Code-switching
My accent tells only part of my story. Beneath the British cadence lie Ugandan roots, Ghanaian influences, and decades spent navigating life between cultures.
You reveal who you are once you speak. There is a version of me that emerged over time. It arrived the day a colleague told me my English was “impressive”. They meant it as a compliment, but I received it as a measurement. The compliment suggested that my voice had exceeded an expectation of theirs. It was a small moment, but it revealed how often identity is assessed before a conversation has even begun.

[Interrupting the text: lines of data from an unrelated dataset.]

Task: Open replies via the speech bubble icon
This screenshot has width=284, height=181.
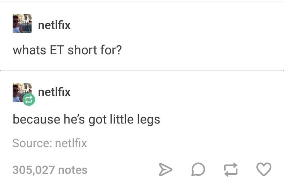Action: pos(198,170)
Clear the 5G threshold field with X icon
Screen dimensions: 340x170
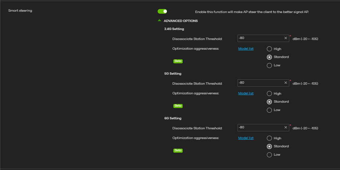[286, 83]
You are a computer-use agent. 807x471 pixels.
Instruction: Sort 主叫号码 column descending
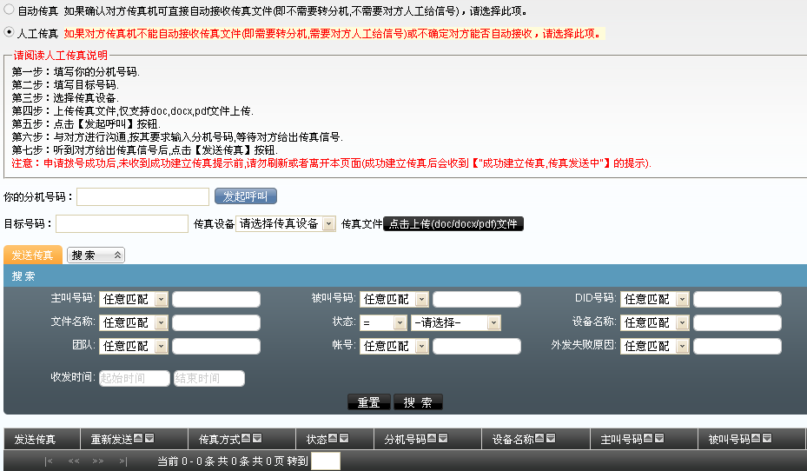[x=658, y=439]
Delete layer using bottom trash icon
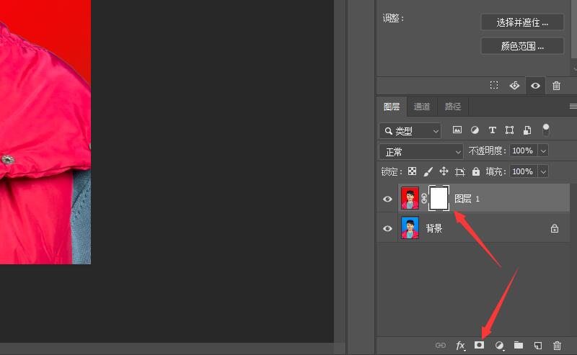The height and width of the screenshot is (355, 577). 556,346
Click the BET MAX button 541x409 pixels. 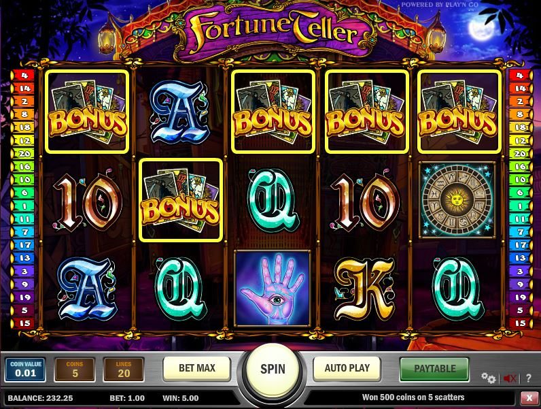click(x=196, y=368)
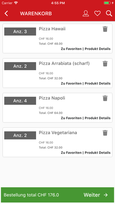Delete Pizza Napoli from cart
The width and height of the screenshot is (115, 204).
click(105, 98)
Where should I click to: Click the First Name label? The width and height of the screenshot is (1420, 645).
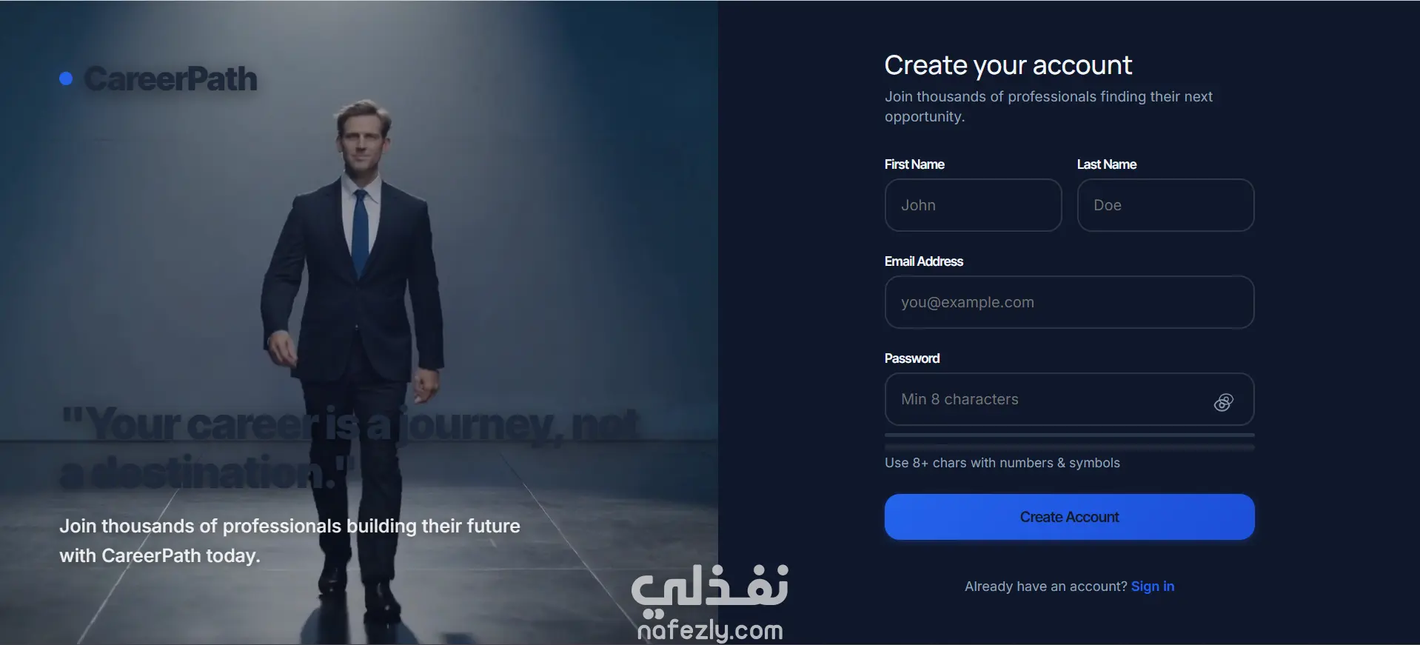[x=914, y=164]
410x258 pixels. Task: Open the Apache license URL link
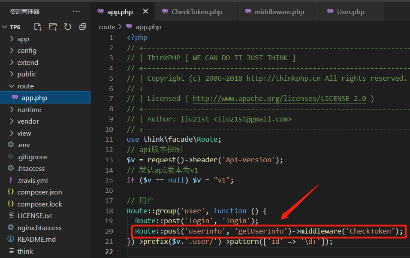click(279, 98)
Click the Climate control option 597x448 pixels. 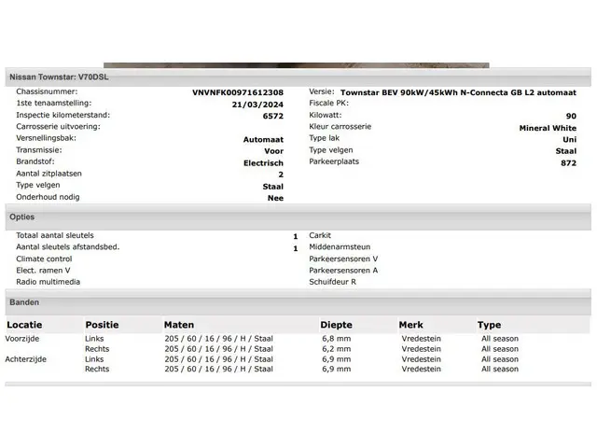[44, 259]
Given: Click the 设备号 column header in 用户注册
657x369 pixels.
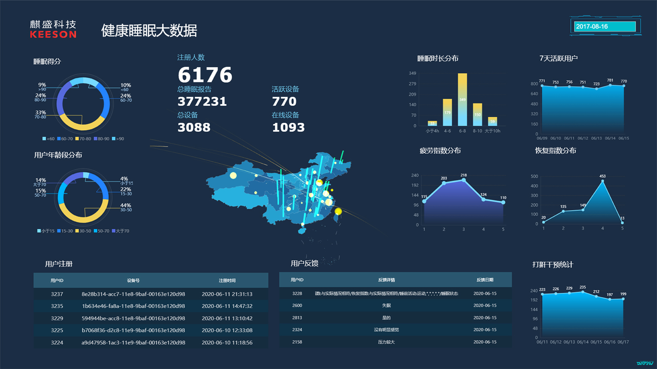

I was born in Uganda. My formative years unfolded in Ghana, first at a Ghanaian primary school, then at an international school where a hybrid British American accent began to take shape, and later at boarding school where conversations moved effortlessly between English, pidgin English and local languages. Adaptation became an early lesson in belonging. I learnt to navigate conversations I did not always fully understand and social cues that were not entirely my own. What I did not realise then was that I was learning the foundations of code-switching long before I knew the term. Those experiences continued throughout my international career. They were not disruptions. They were an education.
Then came the United Kingdom, and everything I understood about adaptation was quietly recalibrated. I noticed it first on the telephone when I made a call to a government office in London. I heard the tone on the other end, and something shifted in my voice before I was fully aware of it. The cadence changed. The vowels flattened. The traces of Uganda and Ghana that still surface in certain conversations receded, and a more recognisable British voice came forward. It happened in seconds, but it had been happening for years, at university and then in my professional life.



That is what code-switching sounds like from the inside. It is not dramatic, and not always deliberate. It is just a quiet recalibration. Code-switching is often framed as performance, as though one is concealing something true beneath something strategic. I have never found that explanation adequate. What I do when I move between environments is the result of years spent navigating different cultures and institutions, learning when to adapt, when to translate, and when to remain firmly myself.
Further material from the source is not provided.